All suggestions greatly appreciated - and if I don't reply with a thank you for 3 weeks its because my internet connection is terrrible and they're taking a looooonnnnng time fixing it - so I will be reading your replies in work  
Thanks in advance


----------



## Sye Davies (17 Jul 2009)

could you not get some mature filter media from your LFS?

i try and give anyone who comes in with a new tank some media if i can.

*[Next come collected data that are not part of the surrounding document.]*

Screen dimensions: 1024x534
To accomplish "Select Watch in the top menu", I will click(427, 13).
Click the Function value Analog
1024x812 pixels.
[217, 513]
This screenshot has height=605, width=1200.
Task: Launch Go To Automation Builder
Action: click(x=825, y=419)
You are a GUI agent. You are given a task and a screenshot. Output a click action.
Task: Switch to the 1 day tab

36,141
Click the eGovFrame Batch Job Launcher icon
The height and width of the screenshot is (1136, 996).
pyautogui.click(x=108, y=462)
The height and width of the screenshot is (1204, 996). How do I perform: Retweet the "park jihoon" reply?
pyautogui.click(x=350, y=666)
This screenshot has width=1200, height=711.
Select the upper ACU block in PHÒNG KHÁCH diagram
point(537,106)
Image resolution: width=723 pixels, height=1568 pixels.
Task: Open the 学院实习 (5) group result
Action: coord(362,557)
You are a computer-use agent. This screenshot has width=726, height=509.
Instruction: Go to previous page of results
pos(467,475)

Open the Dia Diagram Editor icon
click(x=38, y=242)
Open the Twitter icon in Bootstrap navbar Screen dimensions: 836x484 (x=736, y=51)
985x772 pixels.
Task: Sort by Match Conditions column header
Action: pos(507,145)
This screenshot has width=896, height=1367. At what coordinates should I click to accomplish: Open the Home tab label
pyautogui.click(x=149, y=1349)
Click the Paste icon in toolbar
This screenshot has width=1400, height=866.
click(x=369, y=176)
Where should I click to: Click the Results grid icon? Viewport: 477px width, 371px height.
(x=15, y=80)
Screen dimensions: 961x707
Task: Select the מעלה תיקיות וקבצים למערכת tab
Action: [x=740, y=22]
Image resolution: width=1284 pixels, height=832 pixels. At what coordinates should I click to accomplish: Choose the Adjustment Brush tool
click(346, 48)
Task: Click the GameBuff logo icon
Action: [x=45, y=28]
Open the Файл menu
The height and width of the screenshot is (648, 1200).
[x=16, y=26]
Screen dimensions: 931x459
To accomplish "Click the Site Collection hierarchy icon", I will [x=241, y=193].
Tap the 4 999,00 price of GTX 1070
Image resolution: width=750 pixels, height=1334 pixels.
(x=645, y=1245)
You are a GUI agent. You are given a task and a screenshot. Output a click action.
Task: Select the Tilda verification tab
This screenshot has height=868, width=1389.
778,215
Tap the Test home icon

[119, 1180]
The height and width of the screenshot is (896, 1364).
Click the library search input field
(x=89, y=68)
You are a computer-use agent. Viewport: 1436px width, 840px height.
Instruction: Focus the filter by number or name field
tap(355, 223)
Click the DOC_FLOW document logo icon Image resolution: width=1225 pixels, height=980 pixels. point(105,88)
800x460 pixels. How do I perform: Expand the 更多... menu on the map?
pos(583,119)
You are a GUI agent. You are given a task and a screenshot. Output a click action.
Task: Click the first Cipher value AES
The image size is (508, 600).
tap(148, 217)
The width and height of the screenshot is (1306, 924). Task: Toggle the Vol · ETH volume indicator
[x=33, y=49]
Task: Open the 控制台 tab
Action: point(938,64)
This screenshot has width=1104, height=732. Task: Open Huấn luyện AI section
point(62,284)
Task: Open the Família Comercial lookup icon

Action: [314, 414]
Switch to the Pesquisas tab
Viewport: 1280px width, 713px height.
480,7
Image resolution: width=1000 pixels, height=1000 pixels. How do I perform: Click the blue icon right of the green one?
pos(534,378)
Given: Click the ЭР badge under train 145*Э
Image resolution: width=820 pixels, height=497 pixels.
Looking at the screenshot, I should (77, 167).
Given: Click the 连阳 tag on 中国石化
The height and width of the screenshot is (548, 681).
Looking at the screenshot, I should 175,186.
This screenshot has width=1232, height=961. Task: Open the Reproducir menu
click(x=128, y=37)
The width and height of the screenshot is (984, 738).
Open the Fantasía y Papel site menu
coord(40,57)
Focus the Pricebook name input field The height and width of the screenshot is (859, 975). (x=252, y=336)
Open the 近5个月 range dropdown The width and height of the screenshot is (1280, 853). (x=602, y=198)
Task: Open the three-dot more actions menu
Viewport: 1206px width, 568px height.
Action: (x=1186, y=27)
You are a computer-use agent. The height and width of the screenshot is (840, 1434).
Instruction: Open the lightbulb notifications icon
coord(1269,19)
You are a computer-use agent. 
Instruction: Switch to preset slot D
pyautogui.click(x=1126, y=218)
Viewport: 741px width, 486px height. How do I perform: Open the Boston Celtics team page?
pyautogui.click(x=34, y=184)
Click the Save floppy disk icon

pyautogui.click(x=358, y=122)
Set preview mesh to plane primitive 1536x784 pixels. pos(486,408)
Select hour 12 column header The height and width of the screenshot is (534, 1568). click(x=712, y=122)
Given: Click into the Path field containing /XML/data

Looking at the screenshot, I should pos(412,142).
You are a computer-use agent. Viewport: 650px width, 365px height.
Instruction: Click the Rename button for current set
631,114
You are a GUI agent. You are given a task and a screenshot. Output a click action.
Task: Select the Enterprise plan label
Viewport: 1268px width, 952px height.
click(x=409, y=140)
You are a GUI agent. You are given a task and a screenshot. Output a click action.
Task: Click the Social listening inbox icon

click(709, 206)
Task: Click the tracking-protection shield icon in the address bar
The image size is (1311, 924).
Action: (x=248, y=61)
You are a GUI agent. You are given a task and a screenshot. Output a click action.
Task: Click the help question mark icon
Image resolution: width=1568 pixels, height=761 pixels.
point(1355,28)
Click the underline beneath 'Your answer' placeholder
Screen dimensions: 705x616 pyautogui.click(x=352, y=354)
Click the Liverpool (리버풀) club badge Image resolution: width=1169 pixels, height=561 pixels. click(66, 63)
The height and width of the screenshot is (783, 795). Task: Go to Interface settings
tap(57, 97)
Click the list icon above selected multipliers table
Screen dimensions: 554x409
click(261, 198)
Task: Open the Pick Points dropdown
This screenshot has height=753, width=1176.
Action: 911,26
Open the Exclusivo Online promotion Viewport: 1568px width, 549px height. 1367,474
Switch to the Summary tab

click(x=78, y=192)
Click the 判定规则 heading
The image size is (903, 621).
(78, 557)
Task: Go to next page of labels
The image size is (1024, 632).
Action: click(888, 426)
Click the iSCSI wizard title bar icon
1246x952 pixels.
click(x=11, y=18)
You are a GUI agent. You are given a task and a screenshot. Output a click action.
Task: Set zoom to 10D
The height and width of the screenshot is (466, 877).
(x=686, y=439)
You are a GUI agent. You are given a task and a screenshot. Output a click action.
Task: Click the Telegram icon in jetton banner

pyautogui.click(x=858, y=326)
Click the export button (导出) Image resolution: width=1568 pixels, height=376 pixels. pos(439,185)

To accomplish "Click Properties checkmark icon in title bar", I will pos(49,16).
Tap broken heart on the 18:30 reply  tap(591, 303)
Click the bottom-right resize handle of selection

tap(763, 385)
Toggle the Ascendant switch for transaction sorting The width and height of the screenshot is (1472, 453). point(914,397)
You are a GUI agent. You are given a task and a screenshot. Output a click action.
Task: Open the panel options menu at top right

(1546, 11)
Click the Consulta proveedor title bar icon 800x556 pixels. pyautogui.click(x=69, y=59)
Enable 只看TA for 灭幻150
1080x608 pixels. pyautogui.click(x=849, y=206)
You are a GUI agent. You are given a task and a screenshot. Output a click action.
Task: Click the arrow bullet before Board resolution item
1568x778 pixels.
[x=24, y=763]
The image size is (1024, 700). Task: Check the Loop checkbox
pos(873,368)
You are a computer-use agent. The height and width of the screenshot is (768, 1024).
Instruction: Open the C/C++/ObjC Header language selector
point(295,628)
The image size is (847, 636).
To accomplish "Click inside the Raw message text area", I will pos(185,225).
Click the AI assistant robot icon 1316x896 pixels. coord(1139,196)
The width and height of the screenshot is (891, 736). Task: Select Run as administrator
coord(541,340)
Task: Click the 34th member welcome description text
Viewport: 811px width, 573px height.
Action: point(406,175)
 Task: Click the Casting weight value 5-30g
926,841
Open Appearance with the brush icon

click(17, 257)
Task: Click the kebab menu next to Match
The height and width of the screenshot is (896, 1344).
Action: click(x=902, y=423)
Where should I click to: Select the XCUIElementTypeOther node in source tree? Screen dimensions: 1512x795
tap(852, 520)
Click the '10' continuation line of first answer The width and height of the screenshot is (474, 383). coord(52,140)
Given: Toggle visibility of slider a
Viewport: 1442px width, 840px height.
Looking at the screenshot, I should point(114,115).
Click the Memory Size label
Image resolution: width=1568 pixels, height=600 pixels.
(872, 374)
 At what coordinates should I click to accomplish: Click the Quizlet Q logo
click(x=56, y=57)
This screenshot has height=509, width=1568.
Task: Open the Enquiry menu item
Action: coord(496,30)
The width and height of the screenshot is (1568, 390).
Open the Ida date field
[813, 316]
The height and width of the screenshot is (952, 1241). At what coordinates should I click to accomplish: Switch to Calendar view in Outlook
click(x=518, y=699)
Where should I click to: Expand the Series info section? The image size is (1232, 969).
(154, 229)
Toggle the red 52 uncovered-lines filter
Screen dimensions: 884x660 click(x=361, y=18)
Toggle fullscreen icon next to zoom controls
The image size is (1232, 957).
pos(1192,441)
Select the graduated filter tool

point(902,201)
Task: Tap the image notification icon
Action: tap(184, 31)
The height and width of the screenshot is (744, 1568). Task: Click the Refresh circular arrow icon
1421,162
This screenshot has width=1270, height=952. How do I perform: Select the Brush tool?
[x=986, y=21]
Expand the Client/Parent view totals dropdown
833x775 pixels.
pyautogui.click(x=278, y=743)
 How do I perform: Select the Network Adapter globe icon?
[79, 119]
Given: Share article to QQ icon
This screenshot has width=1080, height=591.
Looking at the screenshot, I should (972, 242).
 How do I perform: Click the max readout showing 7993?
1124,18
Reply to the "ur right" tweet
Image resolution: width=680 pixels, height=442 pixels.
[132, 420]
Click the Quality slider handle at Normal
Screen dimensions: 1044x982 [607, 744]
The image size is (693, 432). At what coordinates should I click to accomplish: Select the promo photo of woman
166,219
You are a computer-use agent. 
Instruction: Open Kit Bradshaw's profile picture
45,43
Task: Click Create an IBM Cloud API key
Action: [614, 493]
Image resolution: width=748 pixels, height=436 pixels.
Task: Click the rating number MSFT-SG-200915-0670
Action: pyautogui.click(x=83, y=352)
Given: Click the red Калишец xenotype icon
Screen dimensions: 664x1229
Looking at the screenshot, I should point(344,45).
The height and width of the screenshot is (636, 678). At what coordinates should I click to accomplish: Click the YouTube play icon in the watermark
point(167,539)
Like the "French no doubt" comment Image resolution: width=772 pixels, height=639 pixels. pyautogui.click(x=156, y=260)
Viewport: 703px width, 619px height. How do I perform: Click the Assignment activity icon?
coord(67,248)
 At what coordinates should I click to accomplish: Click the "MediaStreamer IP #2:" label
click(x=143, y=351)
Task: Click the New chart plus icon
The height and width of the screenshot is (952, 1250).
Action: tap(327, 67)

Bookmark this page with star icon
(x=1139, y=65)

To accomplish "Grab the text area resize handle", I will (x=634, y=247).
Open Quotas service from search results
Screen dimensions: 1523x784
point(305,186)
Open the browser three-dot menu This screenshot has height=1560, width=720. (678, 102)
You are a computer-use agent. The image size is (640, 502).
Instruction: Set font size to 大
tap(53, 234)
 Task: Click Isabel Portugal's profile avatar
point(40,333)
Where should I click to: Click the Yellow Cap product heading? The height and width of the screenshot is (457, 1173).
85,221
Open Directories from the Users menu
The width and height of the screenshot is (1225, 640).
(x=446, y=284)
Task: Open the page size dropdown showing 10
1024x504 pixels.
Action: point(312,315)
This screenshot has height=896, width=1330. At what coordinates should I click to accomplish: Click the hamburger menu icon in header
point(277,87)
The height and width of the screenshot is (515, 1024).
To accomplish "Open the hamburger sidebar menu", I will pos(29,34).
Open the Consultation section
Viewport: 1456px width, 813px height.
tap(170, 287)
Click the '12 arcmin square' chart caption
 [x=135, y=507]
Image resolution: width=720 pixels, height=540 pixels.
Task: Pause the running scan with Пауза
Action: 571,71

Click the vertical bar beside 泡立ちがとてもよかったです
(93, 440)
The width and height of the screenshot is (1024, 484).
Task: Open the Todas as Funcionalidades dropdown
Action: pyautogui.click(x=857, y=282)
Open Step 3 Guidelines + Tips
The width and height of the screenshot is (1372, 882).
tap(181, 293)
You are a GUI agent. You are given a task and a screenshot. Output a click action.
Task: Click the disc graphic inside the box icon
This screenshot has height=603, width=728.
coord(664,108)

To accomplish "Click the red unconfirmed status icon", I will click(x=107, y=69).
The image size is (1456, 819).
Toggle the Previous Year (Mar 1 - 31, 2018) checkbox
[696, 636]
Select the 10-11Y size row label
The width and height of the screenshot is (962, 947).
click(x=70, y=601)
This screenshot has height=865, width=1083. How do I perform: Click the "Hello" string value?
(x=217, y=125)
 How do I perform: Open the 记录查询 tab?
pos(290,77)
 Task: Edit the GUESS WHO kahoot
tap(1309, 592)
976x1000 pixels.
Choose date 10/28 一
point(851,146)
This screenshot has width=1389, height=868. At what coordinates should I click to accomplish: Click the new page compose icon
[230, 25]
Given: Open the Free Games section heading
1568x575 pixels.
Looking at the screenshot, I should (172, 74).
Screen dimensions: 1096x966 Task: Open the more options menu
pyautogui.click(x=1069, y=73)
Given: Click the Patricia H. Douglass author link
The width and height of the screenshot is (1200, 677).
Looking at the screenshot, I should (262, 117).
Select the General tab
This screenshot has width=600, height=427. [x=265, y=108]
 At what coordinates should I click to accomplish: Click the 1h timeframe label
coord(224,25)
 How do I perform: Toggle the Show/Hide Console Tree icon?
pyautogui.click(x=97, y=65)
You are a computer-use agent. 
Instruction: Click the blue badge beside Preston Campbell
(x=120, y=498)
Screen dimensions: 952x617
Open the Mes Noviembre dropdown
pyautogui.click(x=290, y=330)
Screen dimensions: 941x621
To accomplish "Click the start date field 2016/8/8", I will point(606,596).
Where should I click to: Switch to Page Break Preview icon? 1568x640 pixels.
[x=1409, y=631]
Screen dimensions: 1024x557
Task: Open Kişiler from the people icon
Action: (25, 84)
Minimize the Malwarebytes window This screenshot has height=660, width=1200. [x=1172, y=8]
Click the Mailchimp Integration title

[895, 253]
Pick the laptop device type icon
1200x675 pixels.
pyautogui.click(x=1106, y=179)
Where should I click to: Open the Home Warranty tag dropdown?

ok so it might not cheat the system but it will certainly shorten the looooong process of it.


----------



## LeTigra (18 Jul 2009)

I'm not really pally with any of the shops round here and my tank is coming from an online store.  I do have my own mature tank but at the mo I don't know if i have a health problem in the tank or just some mean tiger barbs eating each other so I can't use any of the media or substrate from there "just in case".  My only option really is to cycle it the slow way which will mean I can get some Crypts etc settled before my BNPs go in there and have a party.  They are growing fast but they'll be ok in their little tank for a good 6 weeks or so I reckon - round about enough time to cycle a tank


----------



## Ed Seeley (18 Jul 2009)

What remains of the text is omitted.